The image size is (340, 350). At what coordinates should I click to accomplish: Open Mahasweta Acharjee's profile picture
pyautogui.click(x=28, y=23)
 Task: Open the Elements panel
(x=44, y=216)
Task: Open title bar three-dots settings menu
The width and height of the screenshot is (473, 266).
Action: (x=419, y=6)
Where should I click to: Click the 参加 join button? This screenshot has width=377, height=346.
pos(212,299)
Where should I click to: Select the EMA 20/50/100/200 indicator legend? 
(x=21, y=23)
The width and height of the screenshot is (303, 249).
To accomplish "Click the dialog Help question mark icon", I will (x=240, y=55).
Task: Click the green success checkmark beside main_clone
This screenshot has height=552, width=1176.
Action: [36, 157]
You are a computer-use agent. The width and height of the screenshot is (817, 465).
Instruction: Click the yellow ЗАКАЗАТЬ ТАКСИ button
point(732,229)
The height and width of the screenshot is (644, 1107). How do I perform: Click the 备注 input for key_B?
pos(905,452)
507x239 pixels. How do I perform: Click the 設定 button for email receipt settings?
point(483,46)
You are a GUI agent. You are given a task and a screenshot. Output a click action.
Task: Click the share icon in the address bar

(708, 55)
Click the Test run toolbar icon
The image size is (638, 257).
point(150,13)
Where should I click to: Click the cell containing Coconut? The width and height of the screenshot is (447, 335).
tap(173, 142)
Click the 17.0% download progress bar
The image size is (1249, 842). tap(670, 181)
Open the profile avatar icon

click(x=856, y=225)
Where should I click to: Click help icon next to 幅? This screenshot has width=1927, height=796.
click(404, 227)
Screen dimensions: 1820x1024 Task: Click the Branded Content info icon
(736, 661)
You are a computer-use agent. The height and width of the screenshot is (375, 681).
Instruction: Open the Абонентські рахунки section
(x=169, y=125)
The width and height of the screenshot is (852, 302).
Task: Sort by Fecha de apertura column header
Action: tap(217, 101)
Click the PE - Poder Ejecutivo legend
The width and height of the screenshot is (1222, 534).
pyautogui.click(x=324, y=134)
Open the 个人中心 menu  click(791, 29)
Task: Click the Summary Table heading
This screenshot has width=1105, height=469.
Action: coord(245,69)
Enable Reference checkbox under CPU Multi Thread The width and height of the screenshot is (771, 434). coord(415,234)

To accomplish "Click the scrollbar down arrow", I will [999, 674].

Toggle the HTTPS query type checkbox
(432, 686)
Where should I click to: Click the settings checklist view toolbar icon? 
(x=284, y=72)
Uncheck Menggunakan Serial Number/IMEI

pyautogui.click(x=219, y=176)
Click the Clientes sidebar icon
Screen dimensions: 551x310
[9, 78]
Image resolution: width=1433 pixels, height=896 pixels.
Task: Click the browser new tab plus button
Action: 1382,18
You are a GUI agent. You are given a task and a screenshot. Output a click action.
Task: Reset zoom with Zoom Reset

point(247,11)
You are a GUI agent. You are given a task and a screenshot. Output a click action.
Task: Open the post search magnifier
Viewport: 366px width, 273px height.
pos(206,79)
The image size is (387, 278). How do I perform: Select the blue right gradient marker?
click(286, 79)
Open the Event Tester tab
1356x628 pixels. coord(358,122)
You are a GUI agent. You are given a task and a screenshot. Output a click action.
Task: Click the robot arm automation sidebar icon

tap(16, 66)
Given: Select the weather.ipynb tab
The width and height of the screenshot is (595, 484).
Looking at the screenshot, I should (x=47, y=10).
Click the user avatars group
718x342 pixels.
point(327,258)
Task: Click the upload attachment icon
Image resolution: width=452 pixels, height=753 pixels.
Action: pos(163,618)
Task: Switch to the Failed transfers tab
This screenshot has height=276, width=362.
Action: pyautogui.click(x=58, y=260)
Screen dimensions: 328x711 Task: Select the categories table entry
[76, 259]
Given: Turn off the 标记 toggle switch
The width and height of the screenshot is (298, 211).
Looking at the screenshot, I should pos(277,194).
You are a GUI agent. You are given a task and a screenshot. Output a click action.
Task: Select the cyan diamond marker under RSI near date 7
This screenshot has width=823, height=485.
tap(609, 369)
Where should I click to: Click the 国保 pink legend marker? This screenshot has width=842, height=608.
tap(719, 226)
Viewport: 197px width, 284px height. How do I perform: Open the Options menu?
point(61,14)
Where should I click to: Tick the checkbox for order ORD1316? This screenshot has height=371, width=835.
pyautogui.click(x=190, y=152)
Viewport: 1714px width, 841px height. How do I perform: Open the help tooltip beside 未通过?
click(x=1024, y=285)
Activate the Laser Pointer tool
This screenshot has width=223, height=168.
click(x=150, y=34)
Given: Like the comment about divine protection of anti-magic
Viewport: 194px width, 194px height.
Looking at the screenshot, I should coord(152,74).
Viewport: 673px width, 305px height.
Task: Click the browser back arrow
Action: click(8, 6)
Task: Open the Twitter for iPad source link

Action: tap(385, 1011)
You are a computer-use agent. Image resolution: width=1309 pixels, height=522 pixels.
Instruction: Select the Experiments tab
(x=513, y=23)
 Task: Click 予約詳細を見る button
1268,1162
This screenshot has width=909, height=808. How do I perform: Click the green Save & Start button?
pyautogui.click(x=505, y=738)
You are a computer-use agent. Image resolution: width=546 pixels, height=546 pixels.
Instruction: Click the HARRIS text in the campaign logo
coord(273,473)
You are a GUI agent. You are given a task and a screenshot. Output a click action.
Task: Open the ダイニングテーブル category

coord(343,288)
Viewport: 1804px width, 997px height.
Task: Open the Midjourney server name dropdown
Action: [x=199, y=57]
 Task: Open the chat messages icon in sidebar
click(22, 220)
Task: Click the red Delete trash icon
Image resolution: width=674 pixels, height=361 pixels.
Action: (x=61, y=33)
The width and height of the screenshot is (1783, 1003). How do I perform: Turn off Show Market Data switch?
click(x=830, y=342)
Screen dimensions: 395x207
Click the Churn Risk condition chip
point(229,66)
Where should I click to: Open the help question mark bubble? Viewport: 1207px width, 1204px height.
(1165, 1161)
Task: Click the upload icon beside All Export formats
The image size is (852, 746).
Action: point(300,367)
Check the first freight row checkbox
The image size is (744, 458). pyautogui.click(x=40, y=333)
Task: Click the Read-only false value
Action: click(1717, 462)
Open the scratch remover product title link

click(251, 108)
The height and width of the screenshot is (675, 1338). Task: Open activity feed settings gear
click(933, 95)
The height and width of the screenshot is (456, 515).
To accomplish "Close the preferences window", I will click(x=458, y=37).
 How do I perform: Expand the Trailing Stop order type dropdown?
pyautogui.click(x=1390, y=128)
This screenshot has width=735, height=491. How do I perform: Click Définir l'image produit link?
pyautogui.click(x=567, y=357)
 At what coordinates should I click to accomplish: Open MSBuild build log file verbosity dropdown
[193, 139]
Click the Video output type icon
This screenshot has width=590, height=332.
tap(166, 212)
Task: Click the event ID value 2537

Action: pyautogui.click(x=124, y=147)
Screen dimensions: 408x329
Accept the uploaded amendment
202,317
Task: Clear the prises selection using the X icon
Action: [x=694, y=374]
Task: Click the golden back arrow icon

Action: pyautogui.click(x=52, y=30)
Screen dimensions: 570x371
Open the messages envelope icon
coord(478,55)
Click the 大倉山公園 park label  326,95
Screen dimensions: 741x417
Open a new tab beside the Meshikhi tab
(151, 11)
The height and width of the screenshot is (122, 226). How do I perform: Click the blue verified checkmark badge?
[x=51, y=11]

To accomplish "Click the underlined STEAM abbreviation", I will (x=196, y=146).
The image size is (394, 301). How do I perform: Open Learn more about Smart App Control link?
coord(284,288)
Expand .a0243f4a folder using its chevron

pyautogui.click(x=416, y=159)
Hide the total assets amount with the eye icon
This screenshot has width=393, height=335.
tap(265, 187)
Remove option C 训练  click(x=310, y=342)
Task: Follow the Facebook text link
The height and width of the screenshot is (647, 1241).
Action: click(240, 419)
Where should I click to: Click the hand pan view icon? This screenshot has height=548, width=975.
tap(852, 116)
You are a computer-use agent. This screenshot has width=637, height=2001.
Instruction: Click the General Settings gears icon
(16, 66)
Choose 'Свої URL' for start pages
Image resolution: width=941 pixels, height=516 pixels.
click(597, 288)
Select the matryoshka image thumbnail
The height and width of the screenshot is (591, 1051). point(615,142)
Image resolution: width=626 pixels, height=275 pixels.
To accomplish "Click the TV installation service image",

▬▬▬▬▬▬▬▬▬▬

● **YOUR TASK**
Reproduce the records above verbatim, from the line that contains "Click the 大倉山公園" through the line that contains "[x=51, y=11]", with both of those lines included.

● **THE REPLY**
Click the 大倉山公園 park label  326,95
Screen dimensions: 741x417
Open a new tab beside the Meshikhi tab
(151, 11)
The height and width of the screenshot is (122, 226). How do I perform: Click the blue verified checkmark badge?
[x=51, y=11]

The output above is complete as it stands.